Con una decisione a sorpresa, il presidente della Repubblica Sergio Mattarella ha trascorso qualche ora della mattina di Ognissanti nel piccolo cimitero di Castegnato, in provincia di Brescia. Il comune, che ha pagato un prezzo di 2.751 vite al covid-19, era stato teatro, lo scorso settembre, di un atto vile. All’indomani dell’inaugurazione di una stele in ricordo delle vittime, era stata rubata la croce in bronzo che adornava il monumento. Era un’opera dell’artista Ettore Calvelli che una benefattrice aveva donato alla chiesa del paese tre anni fa e che riproduceva le stazioni della Via Crucis.
Alla base del monumento c’è una scritta che dice: “Abbraccia quanti, nell’ultima ora, non abbiamo potuto confortare e anche noi perché possiamo ritrovare consolazione e speranza”.

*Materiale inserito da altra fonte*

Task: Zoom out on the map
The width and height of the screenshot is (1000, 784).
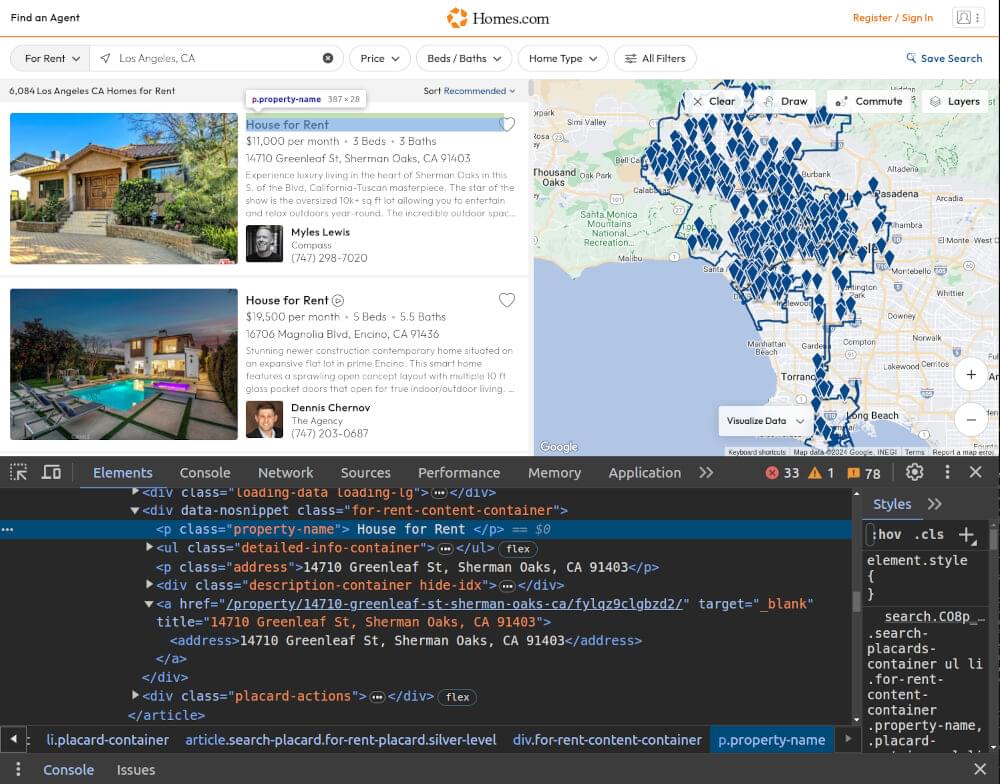Action: [971, 419]
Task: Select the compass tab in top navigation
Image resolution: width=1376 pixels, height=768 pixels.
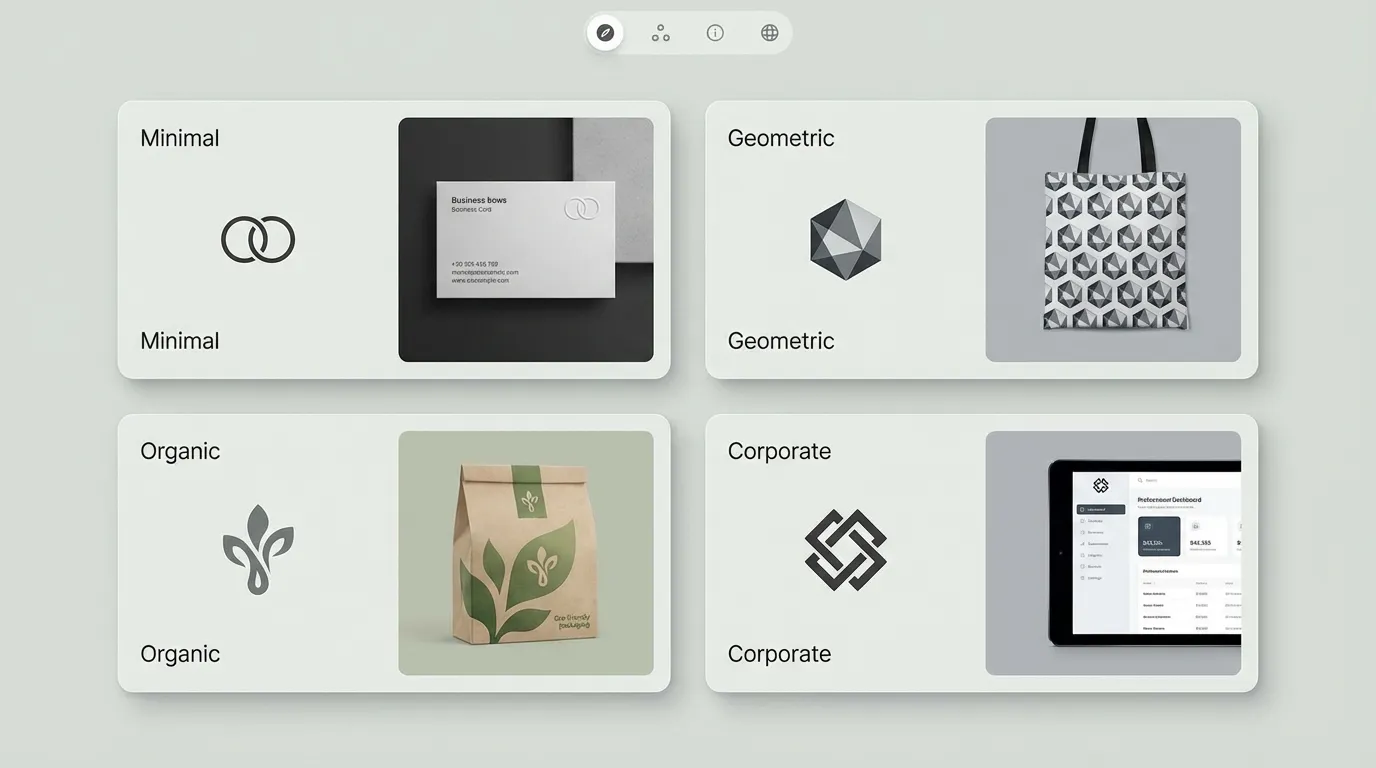Action: pos(605,33)
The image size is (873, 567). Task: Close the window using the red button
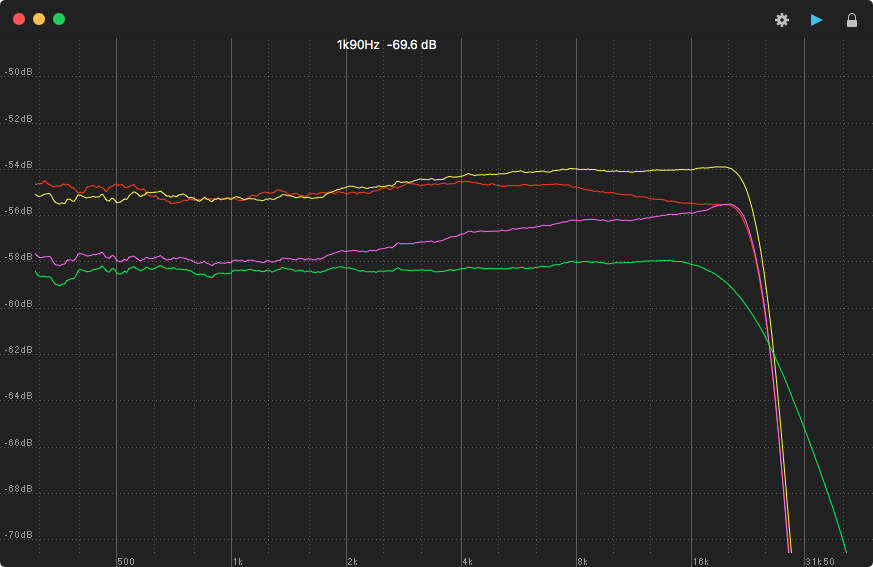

Sorpreso dall’iniziativa del Presidente anche il primo cittadino Gianluca Cominassi che era stato avvisato dal Prefetto solo la sera precedente con l’invito di non diffondere la notizia. La sorpresa e l’emozione che è derivata da questo gesto di attenzione, è stata quindi di coloro che si trovavano al cimitero quella mattina per la commemorazione dei defunti. Emozione che ha riguardato anche il Sindacoche, a proposito del breve discorso fatto da Mattarella, ha voluto evidenziare: “[…] ha parlato della collaborazione tra gli enti e le istituzioni locali: è stato un riconoscimento per tutti e un segno di vicinanza al territorio ma anche a tutta la provincia di Brescia e Bergamo”.

Le parole che il Presidente ha rivolto ai presenti sono state: “In questi giorni dedicati al loro ricordo, sono venuto qui per rivolgere il pensiero a tutti i defunti e, tra di loro, alle vittime del coronavirus; ai tanti morti in solitudine. Ho scelto di farlo in questo Cimitero, dove è avvenuto il furto ignobile della Croce posta a memoria delle vittime della pandemia.
Ricordare i nostri morti è un dovere che va affiancato dal dovere della responsabilità; di proseguire nell’impegno per contrastare e sconfiggere questa malattia così grave”.
“Mettendo da parte partigianerie, protagonismi, egoismi, per unire gli sforzi – ha continuato- , di tutti e di ciascuno – quale che sia il suo ruolo e quali siano le sue convinzioni – nell’obiettivo comune di difendere la salute delle persone e di assicurare la ripresa del nostro Paese”.